One plant structure that contributes to both drought resistance and salt tolerance is the Casparian strip. Located in the root endodermis of vascular plants (and the exodermis in some species), this lignified structure seals the interior of the stele from the outer apoplastic space and thus prevents passive diffusion of water and salts through the apoplast into the stele. In addition, suberin lamellae form a hydrophobic barrier that prevents diffusion of water and salts between the apoplast and endodermal cells. It is therefore not surprising that both the Casparian strip and suberin lamellae have recently been found to be important players in drought resistance and salt tolerance.

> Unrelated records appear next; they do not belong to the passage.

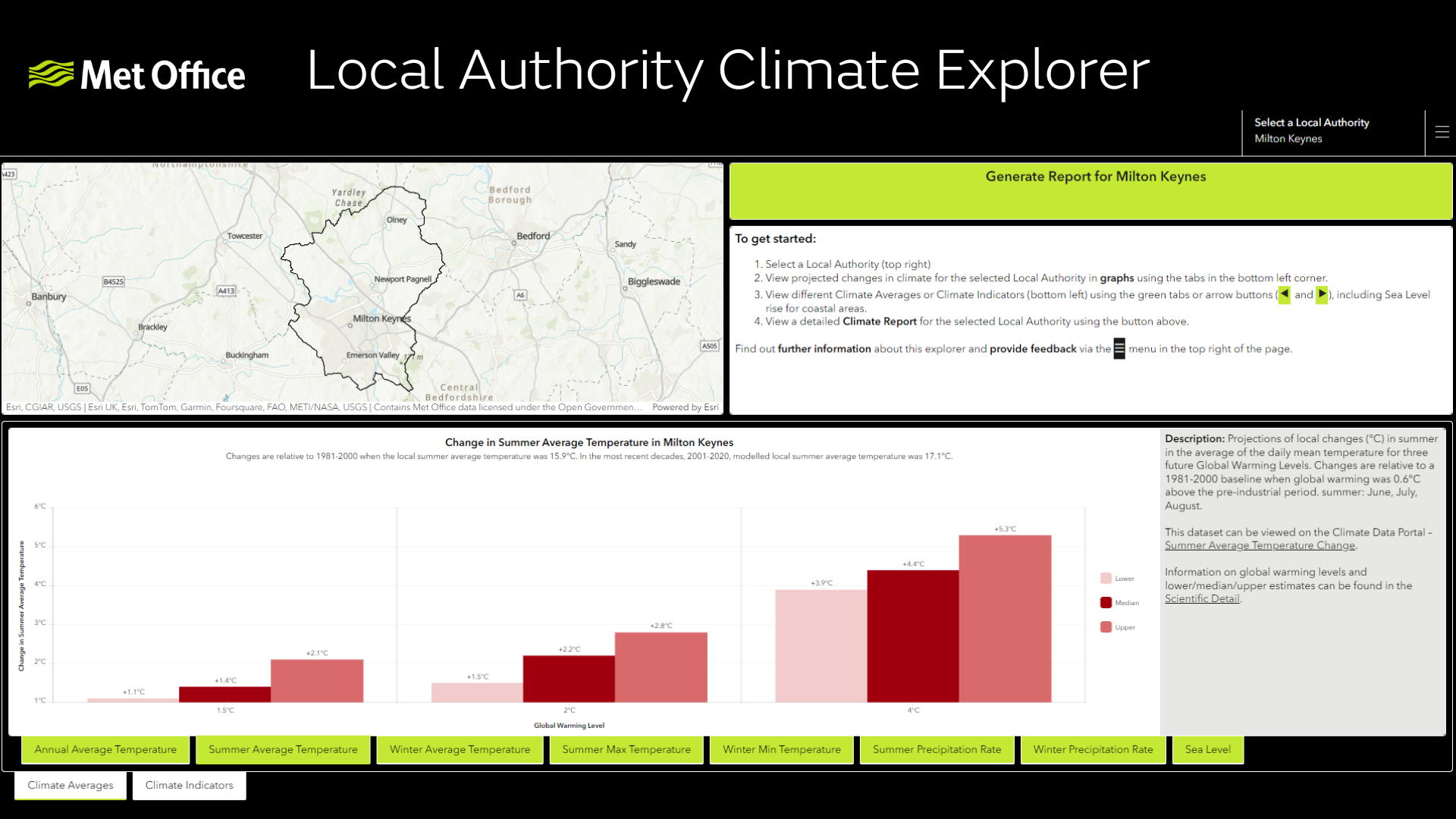The image size is (1456, 819).
Task: Click the Annual Average Temperature tab
Action: coord(106,749)
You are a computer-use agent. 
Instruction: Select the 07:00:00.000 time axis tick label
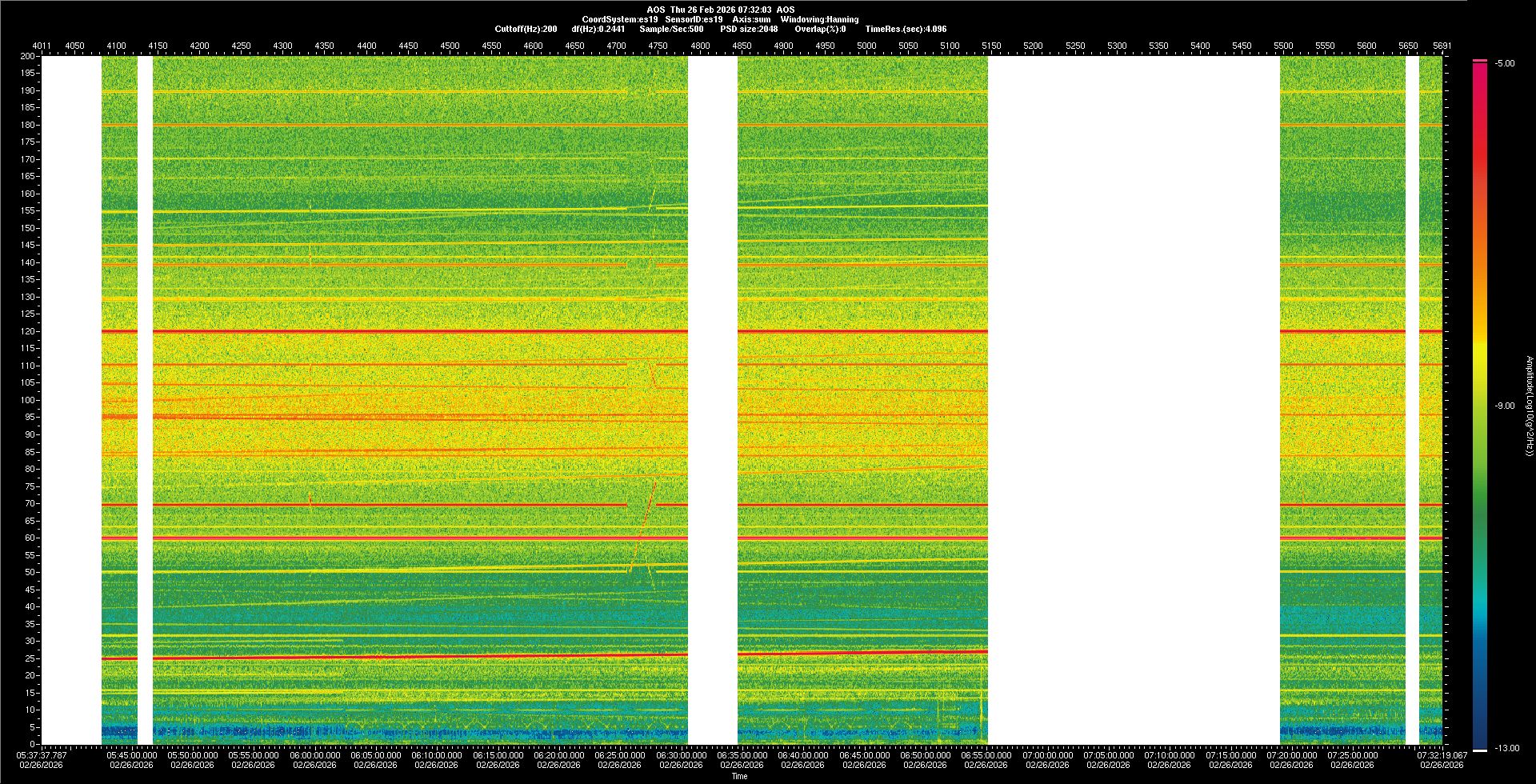1047,754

It was shown, some time ago, that the correct formation of the Casparian strip is essential for salt tolerance in maize3. It was found that a dirigent protein — a protein that affects the stereochemistry of a compound synthesized by other enzymes — is required for correct lignin deposition during Casparian strip development. Mutants without the dirigent protein display transpiration-dependent salt hypersensitivity due to leakage of sodium ions into the stele. The mutation occurred in a maize inbred line, suggesting that varying levels of salt tolerance in cultivated crop varieties could be partly due to non-optimal alleles of genes involved in Casparian strip formation. This underlines the importance of uncovering new factors involved in Casparian strip formation to study the genetic basis of salt tolerance in crops.

Other factors involved in the development of Casparian strips have been recently identified. Proteins with a glycine, alanine, proline-rich domain, a lectin domain and a secretory signal peptide, short GAPLESS, are important for tethering the lignified Casparian strip to the endodermal plasma membrane in rice, thus forming a junction called the Casparian strip membrane domain4. Without these proteins, the plants suffered from disturbed nutrient homeostasis, likely due to leakage of nutrients between the stele and the outer apoplast. Whether these proteins are also involved in salt tolerance will be a question for future investigations.

While Casparian strips were already present in non-seed plants such as ferns and lycophytes, suberin lamellae only evolved in the more drought-adapted seed plants5. This suggests that the emergence of suberin lamellae in seed plants during a period of drier climate in the late Carboniferous may have laid the groundwork for their success and later dominance over ferns and lycophytes. Indeed, Arabidopsis mutants defective in the formation of suberin lamellae are highly drought sensitive, confirming their function in drought resistance though prevention of water leakage from the stele5. While the presence of suberin lamellae seems conserved in seed plants, its location is more variable. In tomato, suberization occurs not in the endodermis but in the exodermis and retains the same essential function for drought resistance6.

Such diffusion barriers may also be adapted to different roles aside from those in roots. In this issue, Ning Hao from the University of Tokyo and colleagues show that a lignified structure resembling Casparian strips also occurs around the neck cells of glandular trichomes in cucumber7. The biogenesis of this structure, called the neck strip, involves factors that are homologous to those involved in Casparian strip formation, suggesting that they share a common genetic basis. This barrier prevents backflow of stored compounds through the apoplast of the neck, allowing their accumulation in the gland cells.

Apoplastic diffusion barriers remain relatively poorly understood. Insights into their biogenesis across species and varieties may help to clarify the variable nature of their actions in transport and storage of water, nutrients, solutes and metabolites, and the physiological consequences when under conditions of abiotic stress.